Photo fournie par les douanes françaises de lingots d'or saisis à l'automne 2014. (Douanes françaises)
Lingots saisis par les douanes à l’automne 2014. (Douanes françaises)

Les douaniers mettent aussi la main sur des cartes prépayées, alternatives aux billets de banque. Des ordres de virements non déclarés. Et même dans un petit envoi de fret express, 651 chèques mandats-poste pour un total de 631.470 dollars… Des enquêtes sont en cours pour connaître la provenance de ces fortunes. Mais l' »opération Bingo » a révélé un trou dans le maillage de surveillance. Jusque-là, – aussi curieux que cela puisse paraître – aucun règlement n’imposait de déclarer des fonds voyageant par fret.

Lutter contre le terrorisme « low cost »

La lutte contre le financement du terrorisme a été brutalement relancée par les attentats de Charlie Hebdo et de l’Hyper Casher. Voilà vingt-cinq ans que tous les dispositifs contre le blanchiment de l’argent sale sont motivés par la crainte des attentats. Mais les tueries des frères Kouachi et d’Amédy Coulibaly ont montré des failles cruelles : Au ministère des Finances, raconte un conseiller de Michel Sapin, tous les spécialistes qui depuis des années luttent contre les circuits massifs d’argent sale ont été sidérés. Surpris par le coût probable des attentats. Quelques milliers d’euros tout au plus ! « Du terrorisme low cost », résume l’un d’eux. L’objectif, désormais, est d’abaisser le seuil des contrôles. Pour tout détecter, quasiment dès le premier euro.

Le financement des attentats de janvier

Par le biais de documents que « l’Obs » a pu consulter, il est aujourd’hui possible de retracer comment les attentats de janvier ont été financés. Pas de système de financement opaque et complexe. Plusieurs notes rédigées par les services de Tracfin – l’organisme qui lutte contre les flux financiers clandestins – détaillent en revanche comment des démarches pour obtenir de l’argent liquide se sont multipliées de la part d’Amedy Coulibaly et de sa compagne Hayat Boumeddiene. Dès septembre 2014, c’est elle qui est en première ligne. Avec de fausses fiches de salaires et sous le prétexte de vouloir acheter une voiture, elle réussit à emprunter la somme de 27.200 euros auprès de Financo, société de crédit à la consommation. Quelques jours plus tard, elle acquiert une Mini Cooper d’occasion avant de la revendre en Belgique. Une bonne façon d’obtenir du liquide qui échappe ainsi à toute surveillance. Durant les semaines suivantes, toujours avec de fausses déclarations de revenus, elle tente de répéter des opérations de crédit chez   Mercedes puis Toyota mais ses demandes sont cette fois-ci rejetées. Amedy Coulibaly, de son côté, essuie également des refus de plusieurs établissements de crédit mais emploie les mêmes tactiques de dissimulations que sa compagne pour obtenir du cash : Fin 2014, il sollicite et obtient 27.000 euros de crédit auprès de Mercedes pour l’achat d’une voiture qu’il revend 5 jours plus tard…  

Billets de banque saisis à l’automne 2014. (Douanes françaises)

##############################

- ÉNONCÉ
Retranscrivez à l'identique le passage du texte source qui commence aux mots « Lingots saisis par », en vous arrêtant après « voyageant par fret. ». Les enregistrements ci-dessous n'ont aucun rapport avec le texte source.

##############################

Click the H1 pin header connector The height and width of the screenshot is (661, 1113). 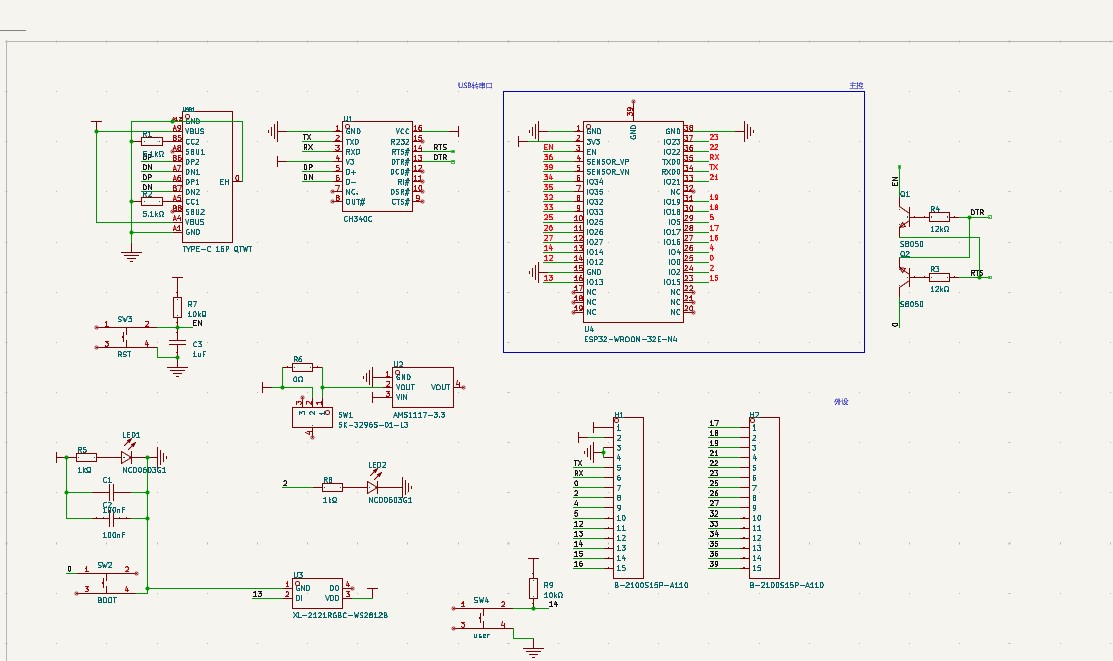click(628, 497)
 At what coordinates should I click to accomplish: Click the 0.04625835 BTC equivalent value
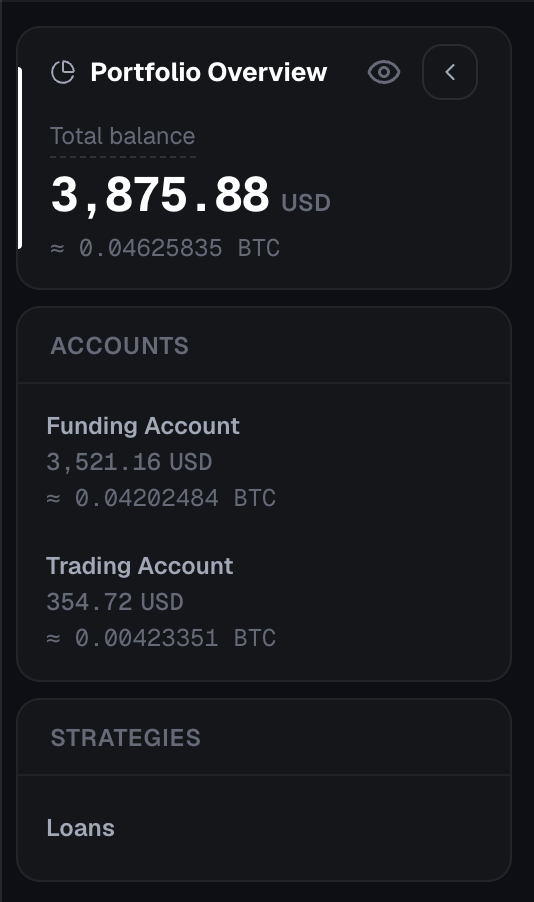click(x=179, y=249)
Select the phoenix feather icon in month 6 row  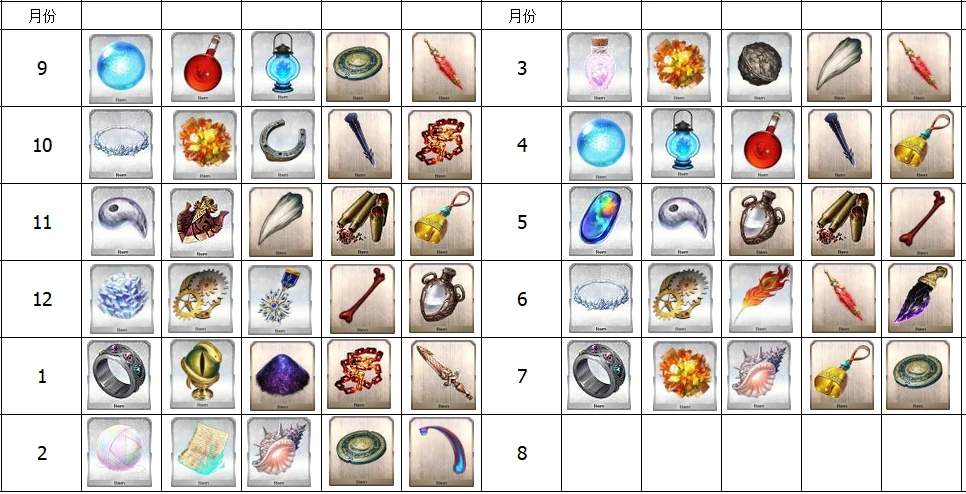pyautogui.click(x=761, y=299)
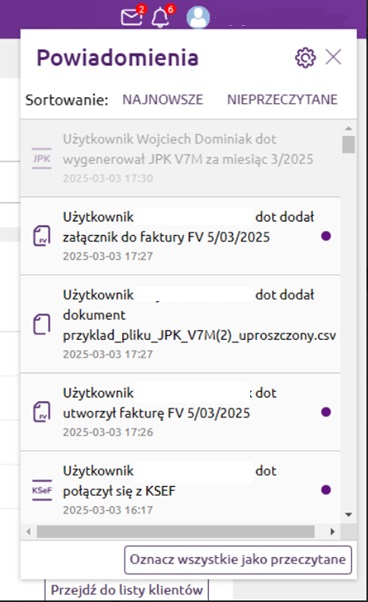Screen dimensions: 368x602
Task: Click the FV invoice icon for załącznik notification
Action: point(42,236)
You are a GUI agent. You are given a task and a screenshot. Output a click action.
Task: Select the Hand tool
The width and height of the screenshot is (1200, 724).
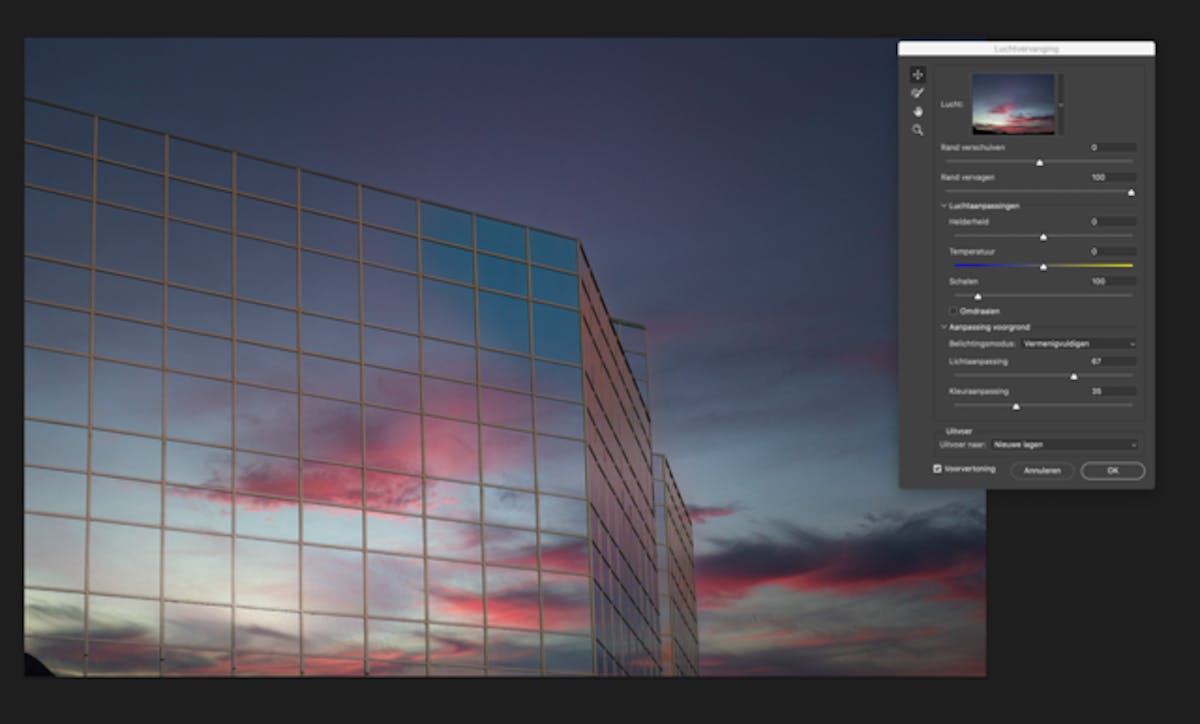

##############################

- RÉPONSE
Lingots saisis par les douanes à l’automne 2014. (Douanes françaises)

Les douaniers mettent aussi la main sur des cartes prépayées, alternatives aux billets de banque. Des ordres de virements non déclarés. Et même dans un petit envoi de fret express, 651 chèques mandats-poste pour un total de 631.470 dollars… Des enquêtes sont en cours pour connaître la provenance de ces fortunes. Mais l' »opération Bingo » a révélé un trou dans le maillage de surveillance. Jusque-là, – aussi curieux que cela puisse paraître – aucun règlement n’imposait de déclarer des fonds voyageant par fret.